关于安装Anaconda,之前写过相关教程:链接地址
注意,最新版的Anaconda默认配置Python版本为3.7,而目前ML-agent支持3.6版本,后面需要我们在项目环境中更换Python版本。
添加系统环境变量:在PATH中添加
%UserProfile%\Anaconda3\Scripts
%UserProfile%\Anaconda3\Scripts\conda.exe
%UserProfile%\Anaconda3
%UserProfile%\Anaconda3\python.exe
打开Prompt
conda create -n ml-agents python=3.6
出现以上结果代表安装成功。
activate ml-agents
pip install tensorflow==1.7.1
关于tensorflow版本,官方安装文档这样解释:TensorFlow的其他版本可能不起作用,因此您需要确保安装版本为1.7.1。
由于我当时安装网络不太稳定,并且电脑上有多个pip版本,自己用的下面这条指令安装的:
python -m pip --default-timeout=100 install tensorflow==1.7.1
也可以更换镜像源下载,举个清华镜像的栗子:
pip install -i https://pypi.tuna.tsinghua.edu.cn/simple tensorflow==1.7.1
安装结果:
(1)使用git下载ml-agents工程文件:
git clone --branch latest_release https://github.com/Unity-Technologies/ml-agents.git
或者通过此链接直接下载最新的ml-agents工程文件
注意自己的下载路径,后续训练要用到
(2)上一步完成后,再通过pip安装mlagent的Python扩展包
pip install mlagents
官方文档中提到windows有时候会出现缓存不足(就是出现读取时间超时的提示)的情况,如果遇到可以通过以下命令安装
pip install mlagents --no-cache-dir
当然,还是因为网络问题和环境问题,自己是这样安装的(因为ml-agents更新频繁,镜像下载不一定及时更新):
python -m pip --default-timeout=100 install mlagents
安装结果:
首先在cmd中找到之前的下载安装路径并激活ml-agents环境
(1)配置相关环境一
cd ml-agents
pip install -e ./
安装完成提示
(2)配置相关环境二(别忘了返回路径)
cd ..
cd ml-agents-envs
pip install -e ./
安装完成提示
(1)打开Unity
(2)打开新工程——打开下载的文件中的Unity SDK文件夹
(3)选择菜单Edit > Project Settings > Player
(4)选择对应平台:PC、IOS或者Android均可,并且运行环境选择(.NET 4.6 Equivalent 或者 .NET 4.x Equivalent)
(1)检测1-6步是否安装成功
mlagents-learn
如果任意路径此命令都不会出现错误提示,代表安装成功。
你应该会看到如下画面
(2)键入安装路径,激活环境,
然后输入
(此为前几个版本的训练指令):
mlagents-learn --run-id= --train
注意,官方最新的release doc给的训练指令为
mlagents-learn --env= --run-id=
此命令并非训练指令,如需训练请在结尾加上--train
mlagents-learn --env= --run-id= --train
同样
就我自己的情况就是:
mlagents-learn config/ppo/3DBall.yaml --run-id=3DBall --train
第一次运行还碰到了Window的防火墙提示,允许后再次运行此命令就行了。
OK,如果出现让你启动Unity Play按钮的提示,就代表配置大功告成了:
Unity中点击Play运行,应该会看到如下提示:
Unity中训练画面:
可以看到后面的都是训练结果:
2020-06-30 14:06:06 INFO [stats.py:111] 3DBall: Step: 12000. Time Elapsed: 17.647 s Mean Reward: 1.193. Std of Reward: 0.776. Training.

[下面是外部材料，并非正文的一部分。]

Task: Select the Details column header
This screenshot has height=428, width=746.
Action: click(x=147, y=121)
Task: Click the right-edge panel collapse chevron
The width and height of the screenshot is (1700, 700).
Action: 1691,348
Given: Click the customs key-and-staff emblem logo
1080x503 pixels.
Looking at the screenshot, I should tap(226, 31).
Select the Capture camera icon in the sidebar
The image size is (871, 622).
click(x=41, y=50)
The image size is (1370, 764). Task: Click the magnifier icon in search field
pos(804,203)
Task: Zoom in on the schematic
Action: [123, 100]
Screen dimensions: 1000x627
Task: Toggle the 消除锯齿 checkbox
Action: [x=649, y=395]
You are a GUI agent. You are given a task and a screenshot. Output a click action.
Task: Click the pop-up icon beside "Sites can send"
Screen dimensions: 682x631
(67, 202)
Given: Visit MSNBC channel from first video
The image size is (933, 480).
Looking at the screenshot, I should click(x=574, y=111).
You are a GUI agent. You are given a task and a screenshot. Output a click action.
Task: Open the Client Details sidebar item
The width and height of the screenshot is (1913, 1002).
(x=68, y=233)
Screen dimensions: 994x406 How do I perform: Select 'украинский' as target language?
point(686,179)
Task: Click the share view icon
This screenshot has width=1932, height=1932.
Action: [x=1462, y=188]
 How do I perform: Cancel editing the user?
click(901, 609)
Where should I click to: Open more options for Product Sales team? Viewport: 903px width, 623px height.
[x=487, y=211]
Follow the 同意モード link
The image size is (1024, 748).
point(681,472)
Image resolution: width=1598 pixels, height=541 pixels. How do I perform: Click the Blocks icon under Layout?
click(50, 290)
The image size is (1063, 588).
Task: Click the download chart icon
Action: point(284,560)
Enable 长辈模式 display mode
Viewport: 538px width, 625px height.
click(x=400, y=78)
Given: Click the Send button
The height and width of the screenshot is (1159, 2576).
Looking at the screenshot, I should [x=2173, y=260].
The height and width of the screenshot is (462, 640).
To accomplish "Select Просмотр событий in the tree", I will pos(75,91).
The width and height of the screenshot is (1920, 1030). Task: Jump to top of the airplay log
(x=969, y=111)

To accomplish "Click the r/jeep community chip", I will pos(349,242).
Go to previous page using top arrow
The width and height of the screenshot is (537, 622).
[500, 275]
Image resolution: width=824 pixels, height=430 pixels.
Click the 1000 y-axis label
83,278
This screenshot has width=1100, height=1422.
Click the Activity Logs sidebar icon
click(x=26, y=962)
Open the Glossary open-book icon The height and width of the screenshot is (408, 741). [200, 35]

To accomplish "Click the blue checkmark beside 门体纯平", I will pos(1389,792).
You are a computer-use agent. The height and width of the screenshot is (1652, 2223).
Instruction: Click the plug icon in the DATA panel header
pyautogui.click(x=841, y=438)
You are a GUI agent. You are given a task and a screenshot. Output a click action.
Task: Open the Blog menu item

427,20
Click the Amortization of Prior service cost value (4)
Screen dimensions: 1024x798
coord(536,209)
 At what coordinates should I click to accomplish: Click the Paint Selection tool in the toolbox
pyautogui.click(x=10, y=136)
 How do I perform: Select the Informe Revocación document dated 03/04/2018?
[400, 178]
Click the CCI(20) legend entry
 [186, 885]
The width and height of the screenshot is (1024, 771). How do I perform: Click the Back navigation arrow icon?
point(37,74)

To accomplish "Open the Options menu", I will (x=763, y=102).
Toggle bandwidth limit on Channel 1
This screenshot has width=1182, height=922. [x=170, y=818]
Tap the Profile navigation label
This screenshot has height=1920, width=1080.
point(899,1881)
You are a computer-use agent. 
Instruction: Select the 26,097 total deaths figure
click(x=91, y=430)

2020-06-30 14:06:15 INFO [stats.py:111] 3DBall: Step: 24000. Time Elapsed: 26.153 s Mean Reward: 1.256. Std of Reward: 0.764. Training.
2020-06-30 14:06:23 INFO [stats.py:111] 3DBall: Step: 36000. Time Elapsed: 34.166 s Mean Reward: 1.548. Std of Reward: 1.008. Training.
2020-06-30 14:06:32 INFO [stats.py:111] 3DBall: Step: 48000. Time Elapsed: 43.122 s Mean Reward: 2.247. Std of Reward: 1.422. Training.
2020-06-30 14:06:40 INFO [stats.py:111] 3DBall: Step: 60000. Time Elapsed: 51.094 s Mean Reward: 3.385. Std of Reward: 2.459. Training.
2020-06-30 14:06:47 INFO [stats.py:111] 3DBall: Step: 72000. Time Elapsed: 58.951 s Mean Reward: 6.397. Std of Reward: 5.280. Training.
2020-06-30 14:06:55 INFO [stats.py:111] 3DBall: Step: 84000. Time Elapsed: 66.782 s Mean Reward: 14.555. Std of Reward: 17.268. Training.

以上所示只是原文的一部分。